For a very long time I always wondered, how do they actually build a skyscraper that is just concrete? Concrete floors, with pillars… How do they get the concrete up there? And I was like “Oh, they have concrete pumps.” I’m like “Where does the floor come from?” It’s like “Oh, well, they just take a bunch of metal poles, and a bunch of like wood, and some plywood, or maybe something a little better than plywood; it’s probably something else… And they just build a floor of wood out of it. And then they pour concrete on top of it. And the concrete then cures, and it just holds itself up with like support columns, and all of that.” And then they take away all of the wood and all the poles, and all of that.
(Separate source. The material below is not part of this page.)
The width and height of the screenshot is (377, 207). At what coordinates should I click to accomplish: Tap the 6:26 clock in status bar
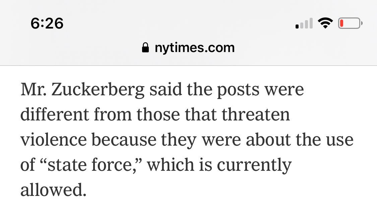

And I’m like “Oh, so they just kind of like build a fake structure to build the thing, and then they take that fake structure away.” And I don’t feel like we do things like that in software. I feel like we just try and jump right to the “What is the final thing? Let’s go build that right now”, when maybe there’s this intermediate step where we have to build something that we’re gonna throw away… But we never really want to throw things away, so we never really want to do that step. And so we come up with really weird Rube Goldberg machines for like how we actually manage to pour a concrete floor. It’s like “Oh, we don’t want to build the structure we’ll tear down. We don’t want to build scaffolding”, as much as we love that word. We don’t want to actually build it, because that feels like a waste. So we’re going to find some other way to like lift slabs of concrete in the air or something, and make this work. And it’s like, there’s a simpler way, but you have to embrace the fact that it’s going to be like complex and messy. Or I guess there’s an easier way, but you’re going to embrace that it’s going to be complex and messy, and you will still get to the nice thing at the end; the beautiful building that you want to have… But the actual process of constructing that is going to be a bit gross.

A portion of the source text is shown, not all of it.